Un premier sommet parallèle au G20 s'est ouvert mercredi à Toronto.
Un premier sommet parallèle réunit des jeunes femmes de 18 à 20 ans provenant des pays du groupe des 20.
Le sommet des filles du G20 réunit des jeunes femmes de 18 à 20 ans provenant des pays du groupe des 20, en plus d'une représentante du continent africain. Le but de ce sommet est de discuter des enjeux qui touchent les filles et les femmes du monde et de tenter de trouver des solutions.
Le sommet des filles est organisé par la Fondation Belinda Stronach : l'ancienne ministre canadienne dit vouloir s'attaquer à des enjeux comme la pauvreté et l'analphabétisme des jeunes femmes.
La vision des déléguées
La représentante du Canada, Leah Stuart-Sheppard, remarque qu'une seule femme sera au sommet du G20, la semaine prochaine. Il s'agit de la chancelière allemande Angela Merkel. Pour Mme Stuart-Sheppard, l'accès à l'éducation des filles est un enjeu planétaire important.

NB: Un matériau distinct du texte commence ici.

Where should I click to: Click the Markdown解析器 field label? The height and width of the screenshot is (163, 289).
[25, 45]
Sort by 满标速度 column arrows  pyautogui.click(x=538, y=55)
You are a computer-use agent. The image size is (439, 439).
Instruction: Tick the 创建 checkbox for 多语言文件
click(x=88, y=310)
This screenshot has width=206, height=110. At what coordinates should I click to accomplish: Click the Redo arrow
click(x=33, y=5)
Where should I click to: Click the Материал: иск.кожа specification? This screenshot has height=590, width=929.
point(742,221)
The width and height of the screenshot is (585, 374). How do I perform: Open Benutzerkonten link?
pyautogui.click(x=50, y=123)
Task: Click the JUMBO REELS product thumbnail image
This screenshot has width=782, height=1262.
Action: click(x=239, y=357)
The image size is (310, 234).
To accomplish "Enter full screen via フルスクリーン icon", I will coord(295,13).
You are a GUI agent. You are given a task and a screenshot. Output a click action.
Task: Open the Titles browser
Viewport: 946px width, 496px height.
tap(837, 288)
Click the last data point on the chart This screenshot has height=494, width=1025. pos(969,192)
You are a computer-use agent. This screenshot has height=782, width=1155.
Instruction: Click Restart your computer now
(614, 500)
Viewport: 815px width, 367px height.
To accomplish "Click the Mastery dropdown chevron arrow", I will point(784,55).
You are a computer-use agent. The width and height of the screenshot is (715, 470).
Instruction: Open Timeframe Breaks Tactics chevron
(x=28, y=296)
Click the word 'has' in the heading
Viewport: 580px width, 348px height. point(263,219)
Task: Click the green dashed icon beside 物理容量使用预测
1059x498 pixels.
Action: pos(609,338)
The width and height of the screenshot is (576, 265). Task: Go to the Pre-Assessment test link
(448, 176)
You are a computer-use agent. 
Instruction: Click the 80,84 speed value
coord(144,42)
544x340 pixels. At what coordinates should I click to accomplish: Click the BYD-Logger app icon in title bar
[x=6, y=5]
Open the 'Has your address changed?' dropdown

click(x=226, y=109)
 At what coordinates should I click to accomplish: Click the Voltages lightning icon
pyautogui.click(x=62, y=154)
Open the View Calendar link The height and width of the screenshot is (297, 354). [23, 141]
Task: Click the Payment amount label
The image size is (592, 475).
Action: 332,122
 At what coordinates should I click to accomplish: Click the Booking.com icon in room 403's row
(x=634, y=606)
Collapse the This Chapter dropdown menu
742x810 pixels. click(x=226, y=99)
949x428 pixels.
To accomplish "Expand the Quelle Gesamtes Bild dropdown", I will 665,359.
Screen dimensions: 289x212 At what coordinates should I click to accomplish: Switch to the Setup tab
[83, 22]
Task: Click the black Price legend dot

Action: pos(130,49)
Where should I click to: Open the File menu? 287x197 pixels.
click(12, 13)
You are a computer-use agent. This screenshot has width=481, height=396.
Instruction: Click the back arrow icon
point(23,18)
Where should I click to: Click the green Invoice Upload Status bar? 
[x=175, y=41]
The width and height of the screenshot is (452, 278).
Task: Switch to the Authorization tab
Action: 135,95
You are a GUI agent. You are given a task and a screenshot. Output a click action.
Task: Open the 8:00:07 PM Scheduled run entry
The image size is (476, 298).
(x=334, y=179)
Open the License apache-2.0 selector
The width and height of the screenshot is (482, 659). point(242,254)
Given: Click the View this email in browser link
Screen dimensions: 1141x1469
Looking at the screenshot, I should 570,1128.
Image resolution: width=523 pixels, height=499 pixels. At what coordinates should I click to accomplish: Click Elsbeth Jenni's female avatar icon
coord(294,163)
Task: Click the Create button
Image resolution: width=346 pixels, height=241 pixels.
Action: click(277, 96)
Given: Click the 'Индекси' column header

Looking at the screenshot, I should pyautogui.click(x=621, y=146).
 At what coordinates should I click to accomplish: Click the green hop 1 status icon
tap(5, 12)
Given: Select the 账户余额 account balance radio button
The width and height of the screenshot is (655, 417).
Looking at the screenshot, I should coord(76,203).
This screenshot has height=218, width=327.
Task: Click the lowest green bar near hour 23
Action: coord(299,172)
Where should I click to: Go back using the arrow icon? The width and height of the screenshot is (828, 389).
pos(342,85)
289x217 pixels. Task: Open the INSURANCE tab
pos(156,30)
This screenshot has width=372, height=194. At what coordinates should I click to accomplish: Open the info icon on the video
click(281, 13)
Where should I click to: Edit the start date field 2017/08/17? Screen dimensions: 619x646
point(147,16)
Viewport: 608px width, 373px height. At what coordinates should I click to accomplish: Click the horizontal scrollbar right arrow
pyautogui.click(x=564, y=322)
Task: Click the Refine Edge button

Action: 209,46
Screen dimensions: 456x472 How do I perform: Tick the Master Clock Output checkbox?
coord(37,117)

Inès le Bihan, qui représente la France, abonde dans le même sens : « C'est vraiment la base, ce qui détermine tout ce qu'il y a autour, que ce soit la santé ou le leadership dans le monde », explique-t-elle.
Laura Dolozi
La représentante de l'Union africaine, Laura Dolozi, raconte que dans son pays, le Malawi, les filles sont traitées comme des citoyennes de troisième classe et que le gouvernement a, par exemple, voulu faire adopter une loi forçant les femmes à se marier avant l'âge de 16 ans.
Plusieurs déléguées disent vouloir changer des choses et pas seulement dans les pays en développement. La déléguée britannique, Ruby Tabner, souligne qu'il est particulièrement difficile pour les femmes d'entrer sur le marché du travail dans son pays depuis la crise économique.
Comme les autres déléguées, Mme Tabner espère que le sommet des filles du G20 permettra de trouver des pistes de solutions pour améliorer le bien-être des femmes dans le monde et à attirer l'attention des participants sur le sommet officiel, qui aura lieu la semaine prochaine.